Every line below between the one holding "Select the 411-001 illustration thumbnail" and the one holding "Task: Select the Dec 17, 2020 date", inclusive, should be copied exactly, and no other line.

Top of RECORDS FOR PROCESSING

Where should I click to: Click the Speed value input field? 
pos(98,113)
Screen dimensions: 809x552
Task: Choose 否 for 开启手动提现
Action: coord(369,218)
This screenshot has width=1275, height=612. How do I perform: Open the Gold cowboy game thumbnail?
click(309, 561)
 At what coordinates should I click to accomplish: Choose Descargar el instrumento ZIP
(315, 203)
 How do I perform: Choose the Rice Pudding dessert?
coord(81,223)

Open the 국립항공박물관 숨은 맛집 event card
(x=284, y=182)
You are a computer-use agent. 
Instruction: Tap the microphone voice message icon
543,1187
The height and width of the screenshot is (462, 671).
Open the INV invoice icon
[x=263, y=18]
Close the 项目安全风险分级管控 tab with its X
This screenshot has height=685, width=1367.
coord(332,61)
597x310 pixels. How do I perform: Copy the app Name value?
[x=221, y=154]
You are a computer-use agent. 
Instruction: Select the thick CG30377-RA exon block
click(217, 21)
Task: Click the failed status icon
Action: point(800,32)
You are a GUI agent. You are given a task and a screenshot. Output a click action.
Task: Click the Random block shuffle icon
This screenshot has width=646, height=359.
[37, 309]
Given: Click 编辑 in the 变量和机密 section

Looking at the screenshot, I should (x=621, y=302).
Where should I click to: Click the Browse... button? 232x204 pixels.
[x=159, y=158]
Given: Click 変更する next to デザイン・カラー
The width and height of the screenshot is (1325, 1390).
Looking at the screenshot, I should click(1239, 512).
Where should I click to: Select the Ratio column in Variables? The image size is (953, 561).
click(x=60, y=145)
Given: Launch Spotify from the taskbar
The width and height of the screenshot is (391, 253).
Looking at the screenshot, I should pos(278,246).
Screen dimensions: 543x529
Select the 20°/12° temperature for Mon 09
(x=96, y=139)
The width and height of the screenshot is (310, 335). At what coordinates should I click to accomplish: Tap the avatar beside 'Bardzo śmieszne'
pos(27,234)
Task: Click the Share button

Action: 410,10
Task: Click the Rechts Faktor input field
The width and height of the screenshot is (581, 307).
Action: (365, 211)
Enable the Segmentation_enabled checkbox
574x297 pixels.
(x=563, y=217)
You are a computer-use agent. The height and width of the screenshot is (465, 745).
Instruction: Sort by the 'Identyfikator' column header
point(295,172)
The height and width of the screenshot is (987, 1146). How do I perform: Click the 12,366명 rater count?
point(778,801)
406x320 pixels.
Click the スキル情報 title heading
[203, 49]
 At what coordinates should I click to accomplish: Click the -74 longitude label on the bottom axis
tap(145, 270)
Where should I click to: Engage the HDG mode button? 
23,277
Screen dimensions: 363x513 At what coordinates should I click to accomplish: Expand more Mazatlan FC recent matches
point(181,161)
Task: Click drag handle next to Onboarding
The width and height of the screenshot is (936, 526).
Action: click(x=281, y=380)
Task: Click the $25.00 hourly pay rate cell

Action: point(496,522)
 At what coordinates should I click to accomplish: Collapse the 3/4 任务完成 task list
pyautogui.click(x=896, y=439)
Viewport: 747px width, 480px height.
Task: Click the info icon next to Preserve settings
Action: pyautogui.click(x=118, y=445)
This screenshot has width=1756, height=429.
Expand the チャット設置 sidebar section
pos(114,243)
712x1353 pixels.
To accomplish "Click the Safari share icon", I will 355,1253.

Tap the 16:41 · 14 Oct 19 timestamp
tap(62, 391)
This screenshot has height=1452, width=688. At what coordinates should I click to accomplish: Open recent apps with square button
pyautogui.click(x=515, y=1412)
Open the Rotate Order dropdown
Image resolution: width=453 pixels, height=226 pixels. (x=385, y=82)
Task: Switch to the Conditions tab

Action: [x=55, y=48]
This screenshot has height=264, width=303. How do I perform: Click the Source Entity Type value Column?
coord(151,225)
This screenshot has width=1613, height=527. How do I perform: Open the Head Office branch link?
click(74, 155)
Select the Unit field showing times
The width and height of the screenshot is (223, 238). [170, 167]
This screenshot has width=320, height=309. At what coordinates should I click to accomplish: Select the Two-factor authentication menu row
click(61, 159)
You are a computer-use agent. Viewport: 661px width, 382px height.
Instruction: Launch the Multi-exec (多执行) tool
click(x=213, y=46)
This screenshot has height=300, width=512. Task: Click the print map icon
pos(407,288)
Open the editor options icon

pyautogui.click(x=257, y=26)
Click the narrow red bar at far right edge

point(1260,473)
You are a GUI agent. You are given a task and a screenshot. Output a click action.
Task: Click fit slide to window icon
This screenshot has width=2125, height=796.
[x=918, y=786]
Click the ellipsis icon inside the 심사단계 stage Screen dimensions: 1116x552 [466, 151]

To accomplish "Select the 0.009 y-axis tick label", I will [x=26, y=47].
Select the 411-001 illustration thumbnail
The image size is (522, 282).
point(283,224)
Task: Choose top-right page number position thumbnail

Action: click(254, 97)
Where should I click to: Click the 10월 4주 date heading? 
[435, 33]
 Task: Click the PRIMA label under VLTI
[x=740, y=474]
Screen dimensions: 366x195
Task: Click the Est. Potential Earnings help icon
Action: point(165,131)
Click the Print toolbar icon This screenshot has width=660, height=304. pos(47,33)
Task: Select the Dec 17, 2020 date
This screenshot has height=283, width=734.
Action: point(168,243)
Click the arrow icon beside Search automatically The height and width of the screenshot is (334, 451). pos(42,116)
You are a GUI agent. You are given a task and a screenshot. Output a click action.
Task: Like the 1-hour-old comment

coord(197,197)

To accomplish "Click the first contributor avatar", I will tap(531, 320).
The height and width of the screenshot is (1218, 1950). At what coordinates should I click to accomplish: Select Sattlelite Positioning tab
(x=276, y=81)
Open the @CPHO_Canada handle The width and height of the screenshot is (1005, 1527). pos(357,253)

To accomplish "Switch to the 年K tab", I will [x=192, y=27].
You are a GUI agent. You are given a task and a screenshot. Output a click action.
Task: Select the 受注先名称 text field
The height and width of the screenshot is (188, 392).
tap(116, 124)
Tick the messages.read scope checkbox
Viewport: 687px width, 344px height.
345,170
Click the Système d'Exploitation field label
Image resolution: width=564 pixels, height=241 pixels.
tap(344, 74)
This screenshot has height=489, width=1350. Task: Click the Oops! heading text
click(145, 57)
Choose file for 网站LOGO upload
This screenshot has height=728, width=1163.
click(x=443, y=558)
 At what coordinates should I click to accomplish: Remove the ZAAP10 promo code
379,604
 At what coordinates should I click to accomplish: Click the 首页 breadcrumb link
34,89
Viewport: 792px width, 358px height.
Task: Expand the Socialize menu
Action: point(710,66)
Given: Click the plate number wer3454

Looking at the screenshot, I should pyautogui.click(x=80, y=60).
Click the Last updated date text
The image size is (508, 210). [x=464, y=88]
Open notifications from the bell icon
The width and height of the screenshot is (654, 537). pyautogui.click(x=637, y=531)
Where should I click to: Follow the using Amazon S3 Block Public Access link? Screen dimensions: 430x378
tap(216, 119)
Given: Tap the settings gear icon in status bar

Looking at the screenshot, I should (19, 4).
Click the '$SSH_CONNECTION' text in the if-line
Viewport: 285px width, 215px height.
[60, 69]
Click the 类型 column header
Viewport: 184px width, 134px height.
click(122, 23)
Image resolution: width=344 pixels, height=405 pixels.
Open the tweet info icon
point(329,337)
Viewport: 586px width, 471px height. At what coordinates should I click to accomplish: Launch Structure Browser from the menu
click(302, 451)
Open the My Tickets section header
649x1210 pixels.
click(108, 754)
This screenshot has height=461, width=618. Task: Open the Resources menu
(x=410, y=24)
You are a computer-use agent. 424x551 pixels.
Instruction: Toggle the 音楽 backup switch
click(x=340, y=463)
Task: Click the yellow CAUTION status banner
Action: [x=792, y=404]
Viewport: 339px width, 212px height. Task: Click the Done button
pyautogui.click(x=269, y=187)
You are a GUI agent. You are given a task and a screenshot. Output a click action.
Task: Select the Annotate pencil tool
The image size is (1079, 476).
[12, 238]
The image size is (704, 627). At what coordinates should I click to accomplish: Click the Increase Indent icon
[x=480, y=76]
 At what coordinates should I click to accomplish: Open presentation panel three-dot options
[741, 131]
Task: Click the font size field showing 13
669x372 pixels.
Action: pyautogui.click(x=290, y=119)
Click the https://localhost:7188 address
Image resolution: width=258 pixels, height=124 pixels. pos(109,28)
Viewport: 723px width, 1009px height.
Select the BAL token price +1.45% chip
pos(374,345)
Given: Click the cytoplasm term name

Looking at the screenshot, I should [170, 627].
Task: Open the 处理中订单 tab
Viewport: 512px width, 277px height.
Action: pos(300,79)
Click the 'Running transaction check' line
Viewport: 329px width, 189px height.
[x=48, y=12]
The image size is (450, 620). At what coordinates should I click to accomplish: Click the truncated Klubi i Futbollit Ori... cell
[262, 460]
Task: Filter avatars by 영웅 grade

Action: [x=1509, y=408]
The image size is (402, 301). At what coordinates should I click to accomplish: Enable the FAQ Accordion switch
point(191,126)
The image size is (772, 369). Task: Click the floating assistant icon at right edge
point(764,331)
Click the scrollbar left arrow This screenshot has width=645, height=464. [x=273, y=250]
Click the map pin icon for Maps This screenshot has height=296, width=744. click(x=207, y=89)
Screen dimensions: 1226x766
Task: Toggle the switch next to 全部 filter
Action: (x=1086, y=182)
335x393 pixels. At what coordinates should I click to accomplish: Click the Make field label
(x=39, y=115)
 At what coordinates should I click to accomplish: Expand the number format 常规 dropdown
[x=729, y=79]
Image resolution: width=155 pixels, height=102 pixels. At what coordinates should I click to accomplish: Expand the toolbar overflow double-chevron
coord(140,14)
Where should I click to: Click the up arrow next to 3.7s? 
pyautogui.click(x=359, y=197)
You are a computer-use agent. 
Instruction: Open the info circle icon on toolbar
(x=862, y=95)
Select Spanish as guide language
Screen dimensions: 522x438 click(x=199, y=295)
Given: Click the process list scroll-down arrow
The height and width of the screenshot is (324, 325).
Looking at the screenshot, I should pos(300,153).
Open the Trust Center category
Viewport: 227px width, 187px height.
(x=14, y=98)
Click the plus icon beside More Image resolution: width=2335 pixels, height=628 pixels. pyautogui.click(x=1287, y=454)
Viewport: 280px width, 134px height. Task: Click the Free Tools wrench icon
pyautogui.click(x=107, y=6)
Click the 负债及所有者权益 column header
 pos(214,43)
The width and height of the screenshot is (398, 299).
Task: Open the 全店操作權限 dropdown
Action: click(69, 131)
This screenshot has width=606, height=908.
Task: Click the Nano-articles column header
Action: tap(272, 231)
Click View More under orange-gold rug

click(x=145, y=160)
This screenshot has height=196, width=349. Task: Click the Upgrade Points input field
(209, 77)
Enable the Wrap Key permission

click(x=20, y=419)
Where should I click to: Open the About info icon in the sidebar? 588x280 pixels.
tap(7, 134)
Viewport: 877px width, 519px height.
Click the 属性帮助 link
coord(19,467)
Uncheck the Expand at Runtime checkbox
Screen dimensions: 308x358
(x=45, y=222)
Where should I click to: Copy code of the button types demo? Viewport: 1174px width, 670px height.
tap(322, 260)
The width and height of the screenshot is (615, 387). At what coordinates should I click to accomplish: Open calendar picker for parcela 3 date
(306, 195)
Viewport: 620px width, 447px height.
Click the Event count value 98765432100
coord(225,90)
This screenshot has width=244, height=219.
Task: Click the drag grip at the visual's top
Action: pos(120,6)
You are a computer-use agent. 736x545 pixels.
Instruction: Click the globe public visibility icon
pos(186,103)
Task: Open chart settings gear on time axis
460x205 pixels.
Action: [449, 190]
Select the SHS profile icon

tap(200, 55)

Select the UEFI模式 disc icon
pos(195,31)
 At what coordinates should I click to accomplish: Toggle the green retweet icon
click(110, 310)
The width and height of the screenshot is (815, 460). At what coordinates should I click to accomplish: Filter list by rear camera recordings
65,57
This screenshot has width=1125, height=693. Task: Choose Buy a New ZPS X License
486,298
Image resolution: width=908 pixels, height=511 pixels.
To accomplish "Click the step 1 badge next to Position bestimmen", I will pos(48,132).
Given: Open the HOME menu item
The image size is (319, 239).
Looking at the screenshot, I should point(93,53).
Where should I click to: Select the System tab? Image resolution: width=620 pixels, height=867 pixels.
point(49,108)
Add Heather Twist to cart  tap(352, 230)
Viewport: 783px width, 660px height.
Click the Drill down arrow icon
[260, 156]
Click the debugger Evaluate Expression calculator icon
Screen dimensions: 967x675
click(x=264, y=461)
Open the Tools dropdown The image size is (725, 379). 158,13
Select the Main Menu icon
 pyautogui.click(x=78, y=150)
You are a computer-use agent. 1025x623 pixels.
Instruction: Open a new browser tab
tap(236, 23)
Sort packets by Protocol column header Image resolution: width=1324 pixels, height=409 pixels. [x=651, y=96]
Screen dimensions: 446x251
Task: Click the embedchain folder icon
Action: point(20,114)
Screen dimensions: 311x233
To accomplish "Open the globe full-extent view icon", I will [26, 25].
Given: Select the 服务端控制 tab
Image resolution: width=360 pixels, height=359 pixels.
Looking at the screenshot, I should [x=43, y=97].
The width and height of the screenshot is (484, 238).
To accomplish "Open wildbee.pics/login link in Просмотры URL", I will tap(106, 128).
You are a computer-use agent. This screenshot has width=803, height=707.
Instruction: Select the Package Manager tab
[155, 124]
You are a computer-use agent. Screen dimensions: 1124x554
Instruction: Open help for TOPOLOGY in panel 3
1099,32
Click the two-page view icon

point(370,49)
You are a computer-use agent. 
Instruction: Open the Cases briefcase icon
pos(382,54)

Bottom of RECORDS FOR PROCESSING

● OUTPUT FOR THIS EXERCISE
Select the 411-001 illustration thumbnail
The image size is (522, 282).
point(283,224)
Task: Choose top-right page number position thumbnail

Action: click(254, 97)
Where should I click to: Click the 10월 4주 date heading? 
[435, 33]
 Task: Click the PRIMA label under VLTI
[x=740, y=474]
Screen dimensions: 366x195
Task: Click the Est. Potential Earnings help icon
Action: point(165,131)
Click the Print toolbar icon This screenshot has width=660, height=304. pos(47,33)
Task: Select the Dec 17, 2020 date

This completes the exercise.